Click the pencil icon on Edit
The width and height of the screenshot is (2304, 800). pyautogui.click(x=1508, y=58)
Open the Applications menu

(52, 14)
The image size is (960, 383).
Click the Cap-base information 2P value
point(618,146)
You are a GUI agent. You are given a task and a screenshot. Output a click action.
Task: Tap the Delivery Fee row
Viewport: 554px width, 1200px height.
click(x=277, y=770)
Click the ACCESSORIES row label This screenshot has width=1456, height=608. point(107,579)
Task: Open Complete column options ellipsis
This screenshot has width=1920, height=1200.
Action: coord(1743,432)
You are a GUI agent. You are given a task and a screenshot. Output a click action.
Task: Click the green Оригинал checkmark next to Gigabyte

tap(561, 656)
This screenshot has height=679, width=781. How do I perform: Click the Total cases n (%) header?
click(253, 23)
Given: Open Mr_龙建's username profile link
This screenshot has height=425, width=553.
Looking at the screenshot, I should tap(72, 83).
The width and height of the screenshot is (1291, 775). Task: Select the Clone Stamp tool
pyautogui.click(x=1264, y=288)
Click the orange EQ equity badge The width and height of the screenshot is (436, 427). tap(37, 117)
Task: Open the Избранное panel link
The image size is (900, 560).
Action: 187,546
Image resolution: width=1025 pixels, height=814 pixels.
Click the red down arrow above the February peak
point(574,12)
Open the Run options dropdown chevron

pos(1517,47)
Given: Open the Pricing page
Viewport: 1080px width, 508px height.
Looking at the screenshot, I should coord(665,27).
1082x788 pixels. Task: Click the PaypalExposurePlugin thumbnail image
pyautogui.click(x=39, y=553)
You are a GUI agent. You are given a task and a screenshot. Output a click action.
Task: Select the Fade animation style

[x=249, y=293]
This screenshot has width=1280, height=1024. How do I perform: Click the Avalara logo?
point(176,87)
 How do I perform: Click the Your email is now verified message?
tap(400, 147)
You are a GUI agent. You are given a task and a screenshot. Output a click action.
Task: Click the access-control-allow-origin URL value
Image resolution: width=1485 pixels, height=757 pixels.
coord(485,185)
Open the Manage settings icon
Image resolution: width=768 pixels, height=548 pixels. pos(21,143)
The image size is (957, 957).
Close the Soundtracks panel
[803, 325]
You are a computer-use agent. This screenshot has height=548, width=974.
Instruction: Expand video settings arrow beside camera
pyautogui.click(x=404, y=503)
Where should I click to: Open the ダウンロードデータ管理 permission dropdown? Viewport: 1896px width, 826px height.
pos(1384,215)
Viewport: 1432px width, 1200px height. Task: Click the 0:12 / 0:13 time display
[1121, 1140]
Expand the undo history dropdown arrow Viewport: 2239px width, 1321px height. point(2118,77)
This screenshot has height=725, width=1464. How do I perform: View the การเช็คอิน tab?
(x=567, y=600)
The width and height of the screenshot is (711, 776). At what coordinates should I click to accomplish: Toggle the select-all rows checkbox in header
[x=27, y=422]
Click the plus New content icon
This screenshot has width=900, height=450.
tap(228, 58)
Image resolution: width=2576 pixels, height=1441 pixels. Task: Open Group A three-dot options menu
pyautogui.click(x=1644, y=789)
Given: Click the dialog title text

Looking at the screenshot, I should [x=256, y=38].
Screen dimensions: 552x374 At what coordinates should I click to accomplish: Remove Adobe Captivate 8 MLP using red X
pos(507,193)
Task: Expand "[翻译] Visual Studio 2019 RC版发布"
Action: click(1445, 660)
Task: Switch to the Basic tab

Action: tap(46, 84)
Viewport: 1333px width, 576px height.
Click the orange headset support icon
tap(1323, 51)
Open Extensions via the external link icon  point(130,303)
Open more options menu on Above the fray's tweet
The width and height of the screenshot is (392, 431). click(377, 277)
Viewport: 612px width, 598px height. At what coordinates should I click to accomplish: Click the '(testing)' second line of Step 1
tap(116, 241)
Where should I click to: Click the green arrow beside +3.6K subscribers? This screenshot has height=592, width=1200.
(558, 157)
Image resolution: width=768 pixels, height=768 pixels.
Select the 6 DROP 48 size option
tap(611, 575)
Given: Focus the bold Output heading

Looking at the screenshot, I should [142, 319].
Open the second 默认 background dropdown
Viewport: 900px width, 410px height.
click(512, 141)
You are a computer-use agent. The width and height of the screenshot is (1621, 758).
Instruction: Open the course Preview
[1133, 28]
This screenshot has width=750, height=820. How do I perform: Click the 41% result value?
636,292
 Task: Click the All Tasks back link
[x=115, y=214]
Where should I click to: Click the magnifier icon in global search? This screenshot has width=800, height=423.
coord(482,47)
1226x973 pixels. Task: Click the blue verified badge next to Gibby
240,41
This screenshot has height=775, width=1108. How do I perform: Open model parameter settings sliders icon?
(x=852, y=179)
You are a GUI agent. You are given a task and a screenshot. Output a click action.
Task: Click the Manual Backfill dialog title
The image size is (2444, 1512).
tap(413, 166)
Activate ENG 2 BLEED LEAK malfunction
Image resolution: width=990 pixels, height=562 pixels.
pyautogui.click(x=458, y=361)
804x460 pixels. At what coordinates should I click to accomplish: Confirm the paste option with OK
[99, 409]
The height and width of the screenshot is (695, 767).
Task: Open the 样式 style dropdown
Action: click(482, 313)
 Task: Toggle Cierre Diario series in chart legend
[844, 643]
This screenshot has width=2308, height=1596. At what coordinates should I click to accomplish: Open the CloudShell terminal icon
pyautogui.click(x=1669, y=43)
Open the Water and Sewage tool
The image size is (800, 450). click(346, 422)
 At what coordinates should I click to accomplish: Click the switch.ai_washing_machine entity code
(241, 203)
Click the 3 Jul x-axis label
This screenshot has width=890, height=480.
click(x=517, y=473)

______

(What you need to do) Can you reproduce the listing from the line with "The width and height of the screenshot is (1291, 775)." up to and including the line with "Action: 187,546", requests included, shifting every click coordinate in the answers up by 77?

(Response for this exercise)
The width and height of the screenshot is (1291, 775). Task: Select the Clone Stamp tool
pyautogui.click(x=1341, y=365)
Click the orange EQ equity badge The width and height of the screenshot is (436, 427). tap(114, 194)
Task: Open the Избранное panel link
The image size is (900, 560).
Action: 264,623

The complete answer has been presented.